#### EXERCISE PROMPT:
Make an exact copy of the listing below. Pictures stay out of it.

#### EXERCISE INPUTS:
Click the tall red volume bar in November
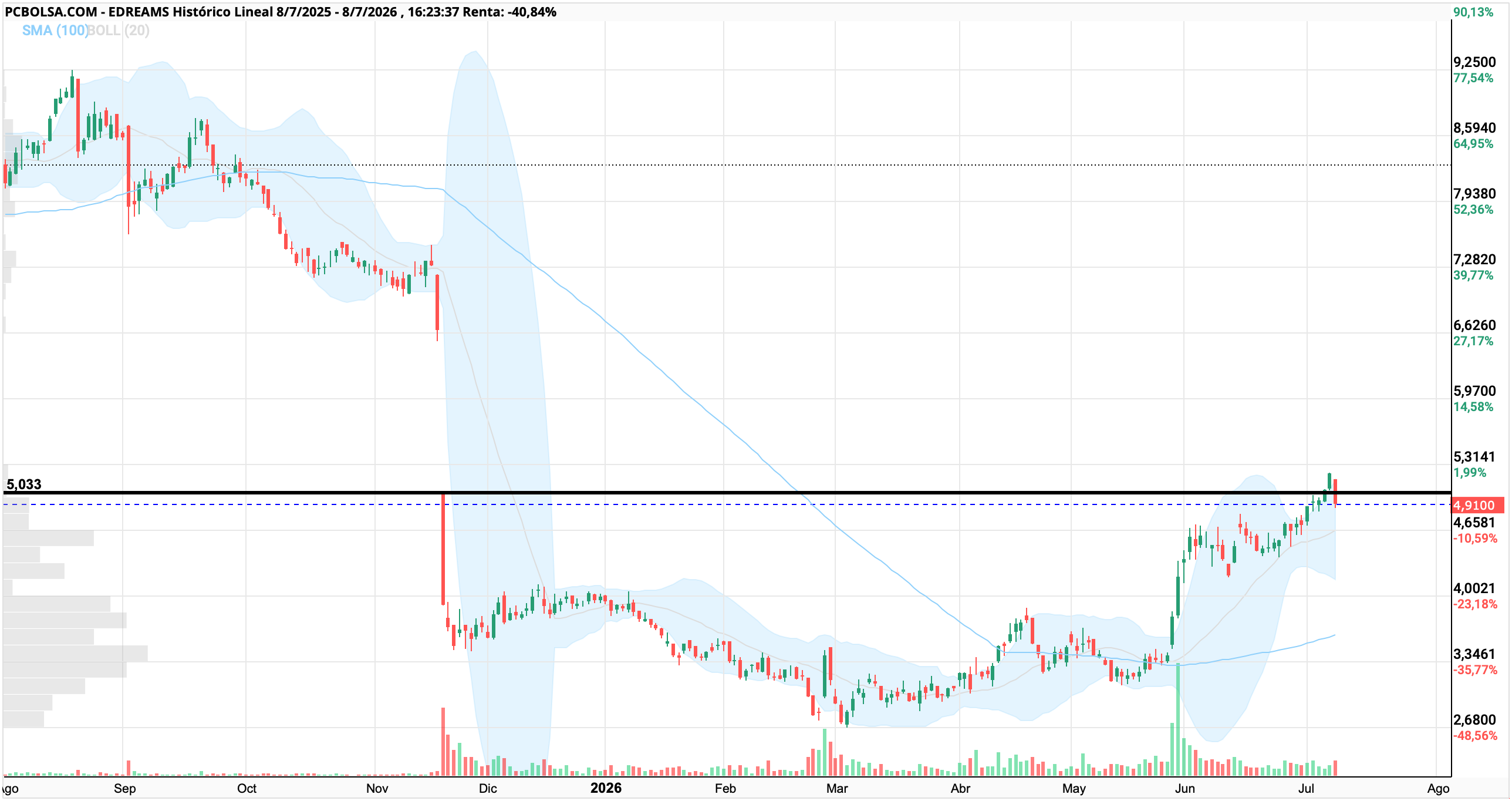The height and width of the screenshot is (801, 1512). pos(443,742)
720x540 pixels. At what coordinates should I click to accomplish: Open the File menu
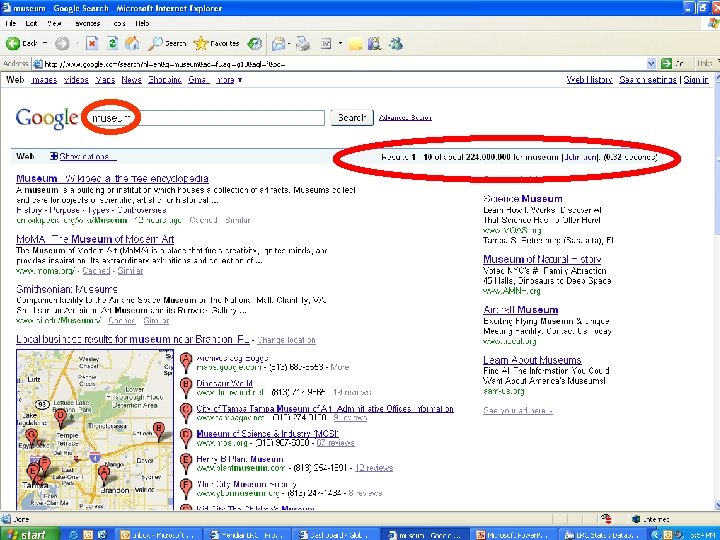pos(11,23)
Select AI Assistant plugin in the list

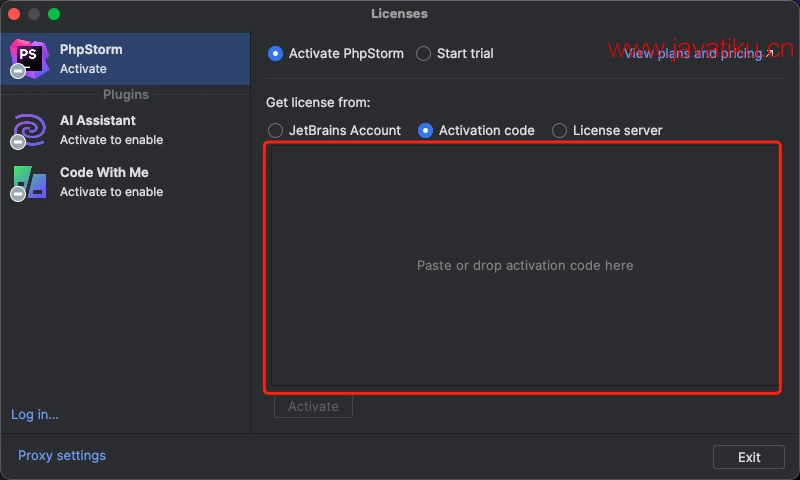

#### THE ANSWER:
Click the tall red volume bar in November
The height and width of the screenshot is (801, 1512). pos(443,742)
720x540 pixels. At what coordinates should I click to accomplish: Open the File menu
pos(11,23)
Select AI Assistant plugin in the list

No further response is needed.